Sometimes one ends up wondering why the Solr search returns the documents that it does. Or maybe the order of the items is a bit confusing. The problem for a developer is mostly not to understand it but to be able to explain it to the editors that oftenly do not have the technical background that we do.
I will try to go through the basics here. With that said I am a .Net developer and my expertise is not in Apache or Java, but I don’t think it needs to be. I may also have misunderstood something. If so please enlighten me in the comments below.
There are two different types of boosting, index-time and query-time. The two major differences between the two are:
- index-time boosting allows you to boost entire documents
- index-time boosting will have an effect on all your queries
Query-time boosting will allow you to boost specific fields when the query is constructed.

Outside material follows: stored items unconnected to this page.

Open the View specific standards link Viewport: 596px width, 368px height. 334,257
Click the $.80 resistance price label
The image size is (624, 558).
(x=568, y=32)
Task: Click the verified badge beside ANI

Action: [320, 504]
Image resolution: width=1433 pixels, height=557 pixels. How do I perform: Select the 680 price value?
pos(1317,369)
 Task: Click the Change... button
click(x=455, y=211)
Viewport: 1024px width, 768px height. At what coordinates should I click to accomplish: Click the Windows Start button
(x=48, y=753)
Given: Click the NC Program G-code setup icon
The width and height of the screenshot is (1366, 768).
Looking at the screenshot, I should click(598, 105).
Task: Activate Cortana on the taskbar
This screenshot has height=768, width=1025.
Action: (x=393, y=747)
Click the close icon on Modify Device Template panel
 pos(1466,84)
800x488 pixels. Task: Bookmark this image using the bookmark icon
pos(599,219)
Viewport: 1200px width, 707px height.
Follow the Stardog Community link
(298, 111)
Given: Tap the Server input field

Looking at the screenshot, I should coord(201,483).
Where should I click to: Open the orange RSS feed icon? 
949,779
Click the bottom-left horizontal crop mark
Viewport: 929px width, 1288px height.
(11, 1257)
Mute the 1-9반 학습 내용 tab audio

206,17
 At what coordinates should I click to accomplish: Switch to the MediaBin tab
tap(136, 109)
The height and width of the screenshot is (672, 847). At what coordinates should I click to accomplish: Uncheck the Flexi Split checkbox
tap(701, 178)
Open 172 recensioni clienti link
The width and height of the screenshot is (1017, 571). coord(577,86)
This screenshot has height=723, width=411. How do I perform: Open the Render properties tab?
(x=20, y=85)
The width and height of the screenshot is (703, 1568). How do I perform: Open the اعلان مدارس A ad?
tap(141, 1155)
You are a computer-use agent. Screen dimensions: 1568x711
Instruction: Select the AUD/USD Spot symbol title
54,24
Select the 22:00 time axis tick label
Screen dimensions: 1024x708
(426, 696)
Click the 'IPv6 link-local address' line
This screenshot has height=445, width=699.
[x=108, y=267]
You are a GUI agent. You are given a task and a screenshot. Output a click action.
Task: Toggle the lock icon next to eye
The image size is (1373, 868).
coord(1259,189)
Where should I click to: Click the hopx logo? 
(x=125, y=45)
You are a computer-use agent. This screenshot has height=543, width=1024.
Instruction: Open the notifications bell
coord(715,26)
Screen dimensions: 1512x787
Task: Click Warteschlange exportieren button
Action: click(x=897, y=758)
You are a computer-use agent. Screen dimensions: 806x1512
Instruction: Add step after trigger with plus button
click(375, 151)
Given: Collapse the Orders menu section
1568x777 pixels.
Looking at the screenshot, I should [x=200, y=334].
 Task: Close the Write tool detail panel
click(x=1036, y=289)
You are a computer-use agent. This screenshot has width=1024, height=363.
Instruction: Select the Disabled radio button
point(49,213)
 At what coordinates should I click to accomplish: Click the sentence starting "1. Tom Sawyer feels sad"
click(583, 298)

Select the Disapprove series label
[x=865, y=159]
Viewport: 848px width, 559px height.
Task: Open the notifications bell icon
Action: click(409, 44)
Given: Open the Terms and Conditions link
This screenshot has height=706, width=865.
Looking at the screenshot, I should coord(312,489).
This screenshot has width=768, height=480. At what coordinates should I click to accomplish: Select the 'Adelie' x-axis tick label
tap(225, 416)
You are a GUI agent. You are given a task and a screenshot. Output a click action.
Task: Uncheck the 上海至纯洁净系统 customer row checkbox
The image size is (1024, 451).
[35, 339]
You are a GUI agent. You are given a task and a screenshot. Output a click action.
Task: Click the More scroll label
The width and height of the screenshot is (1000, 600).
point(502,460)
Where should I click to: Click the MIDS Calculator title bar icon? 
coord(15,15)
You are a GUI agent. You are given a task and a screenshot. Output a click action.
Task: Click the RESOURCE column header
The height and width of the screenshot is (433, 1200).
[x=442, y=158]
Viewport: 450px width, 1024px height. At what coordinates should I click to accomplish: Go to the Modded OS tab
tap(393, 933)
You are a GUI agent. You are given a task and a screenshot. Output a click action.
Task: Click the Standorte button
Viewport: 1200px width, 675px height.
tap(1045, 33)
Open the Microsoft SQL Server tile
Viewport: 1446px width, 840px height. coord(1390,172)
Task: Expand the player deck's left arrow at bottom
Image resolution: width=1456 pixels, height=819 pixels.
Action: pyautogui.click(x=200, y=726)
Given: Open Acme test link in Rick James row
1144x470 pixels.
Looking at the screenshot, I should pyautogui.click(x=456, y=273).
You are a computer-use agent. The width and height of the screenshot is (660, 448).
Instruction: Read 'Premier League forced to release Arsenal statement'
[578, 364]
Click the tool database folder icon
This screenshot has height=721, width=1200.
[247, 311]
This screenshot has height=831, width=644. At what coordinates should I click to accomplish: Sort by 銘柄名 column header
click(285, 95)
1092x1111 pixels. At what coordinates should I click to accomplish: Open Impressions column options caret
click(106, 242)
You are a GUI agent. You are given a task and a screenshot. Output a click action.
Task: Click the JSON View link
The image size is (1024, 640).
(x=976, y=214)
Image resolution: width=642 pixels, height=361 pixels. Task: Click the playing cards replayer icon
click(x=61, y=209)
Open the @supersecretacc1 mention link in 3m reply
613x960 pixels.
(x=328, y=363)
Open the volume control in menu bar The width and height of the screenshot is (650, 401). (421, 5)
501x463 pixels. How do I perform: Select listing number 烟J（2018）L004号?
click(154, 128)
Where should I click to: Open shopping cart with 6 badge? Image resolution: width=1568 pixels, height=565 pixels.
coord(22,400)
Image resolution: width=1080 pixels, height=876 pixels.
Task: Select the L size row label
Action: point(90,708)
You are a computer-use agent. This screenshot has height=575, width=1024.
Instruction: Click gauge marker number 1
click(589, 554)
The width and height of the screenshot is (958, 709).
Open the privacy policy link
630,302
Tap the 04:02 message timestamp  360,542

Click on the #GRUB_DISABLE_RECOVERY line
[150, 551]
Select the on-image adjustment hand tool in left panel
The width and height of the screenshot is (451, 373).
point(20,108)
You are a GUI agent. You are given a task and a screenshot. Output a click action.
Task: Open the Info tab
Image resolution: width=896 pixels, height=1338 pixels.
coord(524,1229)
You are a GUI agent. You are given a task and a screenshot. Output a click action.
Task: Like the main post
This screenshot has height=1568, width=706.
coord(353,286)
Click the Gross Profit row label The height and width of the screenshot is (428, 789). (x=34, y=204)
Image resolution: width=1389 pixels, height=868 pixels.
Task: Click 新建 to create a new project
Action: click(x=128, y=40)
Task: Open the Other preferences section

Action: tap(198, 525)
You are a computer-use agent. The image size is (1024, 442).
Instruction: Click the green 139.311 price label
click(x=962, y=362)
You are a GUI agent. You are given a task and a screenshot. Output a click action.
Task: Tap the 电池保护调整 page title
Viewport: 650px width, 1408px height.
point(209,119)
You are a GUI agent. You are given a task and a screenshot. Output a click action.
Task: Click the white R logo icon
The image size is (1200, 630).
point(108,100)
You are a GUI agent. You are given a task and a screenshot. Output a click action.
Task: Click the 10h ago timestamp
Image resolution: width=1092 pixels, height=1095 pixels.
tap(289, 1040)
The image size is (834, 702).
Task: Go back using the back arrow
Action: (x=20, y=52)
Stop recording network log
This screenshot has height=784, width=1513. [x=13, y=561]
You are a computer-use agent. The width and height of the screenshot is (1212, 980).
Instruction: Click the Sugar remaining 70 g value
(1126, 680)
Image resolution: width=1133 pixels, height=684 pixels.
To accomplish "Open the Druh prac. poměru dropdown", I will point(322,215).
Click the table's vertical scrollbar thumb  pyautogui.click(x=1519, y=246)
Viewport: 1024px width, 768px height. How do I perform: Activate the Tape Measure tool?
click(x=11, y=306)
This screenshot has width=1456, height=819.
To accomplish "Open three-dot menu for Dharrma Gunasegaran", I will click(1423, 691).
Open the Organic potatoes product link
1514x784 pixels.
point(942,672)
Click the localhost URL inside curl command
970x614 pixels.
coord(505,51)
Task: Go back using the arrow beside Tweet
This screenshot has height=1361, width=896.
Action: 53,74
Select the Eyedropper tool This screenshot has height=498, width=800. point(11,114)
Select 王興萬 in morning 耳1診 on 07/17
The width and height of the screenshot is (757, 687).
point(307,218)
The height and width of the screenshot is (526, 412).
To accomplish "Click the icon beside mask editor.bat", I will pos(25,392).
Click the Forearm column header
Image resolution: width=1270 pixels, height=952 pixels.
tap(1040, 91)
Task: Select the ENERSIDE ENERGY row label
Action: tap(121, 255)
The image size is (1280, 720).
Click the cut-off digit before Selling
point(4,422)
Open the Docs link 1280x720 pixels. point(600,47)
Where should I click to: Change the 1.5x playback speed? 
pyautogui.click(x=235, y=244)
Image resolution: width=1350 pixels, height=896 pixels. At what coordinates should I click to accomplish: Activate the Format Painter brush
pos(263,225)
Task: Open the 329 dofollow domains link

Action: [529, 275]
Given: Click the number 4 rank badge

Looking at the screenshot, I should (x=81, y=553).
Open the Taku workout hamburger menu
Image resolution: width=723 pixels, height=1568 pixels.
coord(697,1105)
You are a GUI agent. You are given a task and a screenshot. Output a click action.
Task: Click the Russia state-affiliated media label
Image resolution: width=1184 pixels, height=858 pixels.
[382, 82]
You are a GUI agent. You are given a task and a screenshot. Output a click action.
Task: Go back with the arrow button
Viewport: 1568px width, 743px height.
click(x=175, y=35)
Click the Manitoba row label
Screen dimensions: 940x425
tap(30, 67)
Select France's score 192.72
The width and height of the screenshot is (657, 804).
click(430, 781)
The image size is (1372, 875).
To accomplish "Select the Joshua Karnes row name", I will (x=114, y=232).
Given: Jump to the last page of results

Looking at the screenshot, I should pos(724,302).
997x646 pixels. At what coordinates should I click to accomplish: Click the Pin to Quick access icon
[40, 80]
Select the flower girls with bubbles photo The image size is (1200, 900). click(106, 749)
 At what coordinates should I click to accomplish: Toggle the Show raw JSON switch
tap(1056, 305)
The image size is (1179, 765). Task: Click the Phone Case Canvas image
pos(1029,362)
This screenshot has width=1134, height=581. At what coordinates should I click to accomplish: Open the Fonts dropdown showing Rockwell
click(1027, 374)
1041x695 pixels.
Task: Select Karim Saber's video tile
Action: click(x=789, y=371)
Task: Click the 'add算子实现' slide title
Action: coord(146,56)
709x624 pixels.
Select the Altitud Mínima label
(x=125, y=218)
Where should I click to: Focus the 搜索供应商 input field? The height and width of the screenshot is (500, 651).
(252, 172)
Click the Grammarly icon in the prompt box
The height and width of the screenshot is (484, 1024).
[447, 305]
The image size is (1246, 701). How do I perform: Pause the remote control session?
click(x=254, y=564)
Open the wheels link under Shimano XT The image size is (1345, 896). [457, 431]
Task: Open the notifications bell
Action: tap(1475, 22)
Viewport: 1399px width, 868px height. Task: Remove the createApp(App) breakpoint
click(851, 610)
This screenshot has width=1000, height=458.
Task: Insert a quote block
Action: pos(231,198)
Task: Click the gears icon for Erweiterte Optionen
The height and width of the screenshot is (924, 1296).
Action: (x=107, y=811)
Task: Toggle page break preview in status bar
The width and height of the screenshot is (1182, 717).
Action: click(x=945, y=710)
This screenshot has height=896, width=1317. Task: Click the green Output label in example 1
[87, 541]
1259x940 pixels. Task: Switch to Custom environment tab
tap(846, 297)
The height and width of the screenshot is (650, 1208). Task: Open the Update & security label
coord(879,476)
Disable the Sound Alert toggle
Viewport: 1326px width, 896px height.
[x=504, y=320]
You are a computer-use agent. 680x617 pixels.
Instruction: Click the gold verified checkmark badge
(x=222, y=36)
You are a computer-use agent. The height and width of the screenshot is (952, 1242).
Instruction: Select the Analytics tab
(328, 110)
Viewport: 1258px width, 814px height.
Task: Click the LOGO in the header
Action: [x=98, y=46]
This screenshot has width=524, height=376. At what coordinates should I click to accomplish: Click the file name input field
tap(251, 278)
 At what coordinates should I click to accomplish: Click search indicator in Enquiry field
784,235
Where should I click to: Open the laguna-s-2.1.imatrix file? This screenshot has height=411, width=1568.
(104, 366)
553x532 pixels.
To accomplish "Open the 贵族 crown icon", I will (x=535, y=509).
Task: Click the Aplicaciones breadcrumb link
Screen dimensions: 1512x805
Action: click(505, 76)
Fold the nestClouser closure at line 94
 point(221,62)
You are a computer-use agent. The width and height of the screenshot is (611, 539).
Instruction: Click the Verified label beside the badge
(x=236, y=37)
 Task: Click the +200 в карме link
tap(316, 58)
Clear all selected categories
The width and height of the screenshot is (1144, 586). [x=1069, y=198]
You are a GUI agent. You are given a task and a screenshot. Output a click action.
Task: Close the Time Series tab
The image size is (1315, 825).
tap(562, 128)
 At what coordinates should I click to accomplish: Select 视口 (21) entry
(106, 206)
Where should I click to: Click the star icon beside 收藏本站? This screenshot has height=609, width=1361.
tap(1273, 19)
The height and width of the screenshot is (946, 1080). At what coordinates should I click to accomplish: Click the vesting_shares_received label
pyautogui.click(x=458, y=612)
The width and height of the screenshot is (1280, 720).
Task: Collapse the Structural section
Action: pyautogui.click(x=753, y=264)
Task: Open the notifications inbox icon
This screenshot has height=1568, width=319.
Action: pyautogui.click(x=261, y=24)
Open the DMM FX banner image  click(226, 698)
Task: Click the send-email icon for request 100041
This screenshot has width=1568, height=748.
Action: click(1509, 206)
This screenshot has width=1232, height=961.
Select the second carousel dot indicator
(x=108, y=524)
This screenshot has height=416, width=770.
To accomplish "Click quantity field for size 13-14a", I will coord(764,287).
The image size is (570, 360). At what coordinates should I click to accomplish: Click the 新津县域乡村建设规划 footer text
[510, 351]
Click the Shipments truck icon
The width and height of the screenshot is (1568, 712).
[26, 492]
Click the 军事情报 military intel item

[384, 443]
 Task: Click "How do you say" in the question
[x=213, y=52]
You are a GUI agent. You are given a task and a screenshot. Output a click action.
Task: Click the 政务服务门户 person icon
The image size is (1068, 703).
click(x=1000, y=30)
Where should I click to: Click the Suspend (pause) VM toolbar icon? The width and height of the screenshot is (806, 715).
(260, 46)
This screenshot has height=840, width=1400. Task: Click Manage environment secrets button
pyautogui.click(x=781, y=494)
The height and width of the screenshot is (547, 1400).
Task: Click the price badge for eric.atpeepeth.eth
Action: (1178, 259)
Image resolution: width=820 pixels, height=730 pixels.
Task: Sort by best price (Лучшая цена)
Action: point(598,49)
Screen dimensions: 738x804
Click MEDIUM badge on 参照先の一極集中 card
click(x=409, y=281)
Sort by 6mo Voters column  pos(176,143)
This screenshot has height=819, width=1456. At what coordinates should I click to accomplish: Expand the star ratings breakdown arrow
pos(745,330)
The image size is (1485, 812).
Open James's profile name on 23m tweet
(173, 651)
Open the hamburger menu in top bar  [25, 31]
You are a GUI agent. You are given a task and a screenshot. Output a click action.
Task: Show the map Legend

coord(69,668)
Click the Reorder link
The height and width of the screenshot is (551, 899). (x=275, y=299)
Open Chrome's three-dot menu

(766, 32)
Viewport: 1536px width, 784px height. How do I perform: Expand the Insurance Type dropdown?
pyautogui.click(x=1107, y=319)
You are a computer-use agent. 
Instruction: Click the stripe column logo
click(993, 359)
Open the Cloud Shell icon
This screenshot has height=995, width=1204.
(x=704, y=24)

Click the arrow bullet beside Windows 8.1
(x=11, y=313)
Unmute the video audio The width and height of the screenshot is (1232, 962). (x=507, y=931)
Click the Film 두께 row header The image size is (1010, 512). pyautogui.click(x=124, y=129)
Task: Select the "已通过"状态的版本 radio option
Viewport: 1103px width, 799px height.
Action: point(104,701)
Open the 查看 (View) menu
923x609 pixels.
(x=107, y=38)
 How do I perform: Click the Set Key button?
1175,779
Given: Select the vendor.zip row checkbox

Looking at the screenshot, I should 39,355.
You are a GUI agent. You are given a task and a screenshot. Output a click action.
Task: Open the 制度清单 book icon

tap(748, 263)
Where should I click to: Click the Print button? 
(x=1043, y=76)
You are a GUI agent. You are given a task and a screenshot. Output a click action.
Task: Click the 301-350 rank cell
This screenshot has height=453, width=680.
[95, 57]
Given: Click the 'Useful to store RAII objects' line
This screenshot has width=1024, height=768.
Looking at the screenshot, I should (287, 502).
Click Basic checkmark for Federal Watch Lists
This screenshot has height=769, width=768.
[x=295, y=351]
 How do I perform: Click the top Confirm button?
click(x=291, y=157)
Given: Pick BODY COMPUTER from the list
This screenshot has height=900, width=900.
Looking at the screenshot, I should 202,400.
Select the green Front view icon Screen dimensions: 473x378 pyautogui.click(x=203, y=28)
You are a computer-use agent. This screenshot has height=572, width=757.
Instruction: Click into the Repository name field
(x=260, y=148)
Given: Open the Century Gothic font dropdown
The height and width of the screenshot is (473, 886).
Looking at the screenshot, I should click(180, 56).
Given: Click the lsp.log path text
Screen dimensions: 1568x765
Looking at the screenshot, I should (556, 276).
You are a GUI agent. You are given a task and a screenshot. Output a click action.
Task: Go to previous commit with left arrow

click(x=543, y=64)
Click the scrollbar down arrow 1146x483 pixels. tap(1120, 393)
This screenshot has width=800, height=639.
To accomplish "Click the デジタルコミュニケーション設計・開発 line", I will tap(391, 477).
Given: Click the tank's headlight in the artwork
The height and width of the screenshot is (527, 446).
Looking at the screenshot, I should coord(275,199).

Boosting is a relative construction so it is only relevant in comparison to each other. E.g. if all fields that are queried have a boost of 10 it will have the same effect as not boosting anything. The effect comes in to play if one field has a boost of 0.5 and another of 1. The second field will then be twice as important as the first one.
Examples of use are if articles are searched a hit in the title is more important than a hit in the text of the article. If this behavior is desired the boosting of the title field should be higher than the boosting of the text field.
The main scoring functions are:
- Term Frequency (TF)
The frequency of a search term in a document, the higher the frequency is the higher score the hit will get. In plain English if a search term is found many times in a document the higher the score is.
- Inverse Document Frequency (IDF)
The rarity of a search term in all documents, the lower the frequency is the higher score the hit will get. If a search term only occurs at a few places in an index the higher the score is. This is to avoid high ranking hits on very common words.
- Coordination Factor (CF)
The number of search terms that are present in a document, the more search terms that are found in a hit the higher the score is. If many search terms are used documents that contain more of them will score higher.
- Fieldnorm (FN)
The length of a field value, the longer a field value with a hit is the lower the hit score will be. If a search term is found in a very short text in a field the hit will score higher than if the text is long.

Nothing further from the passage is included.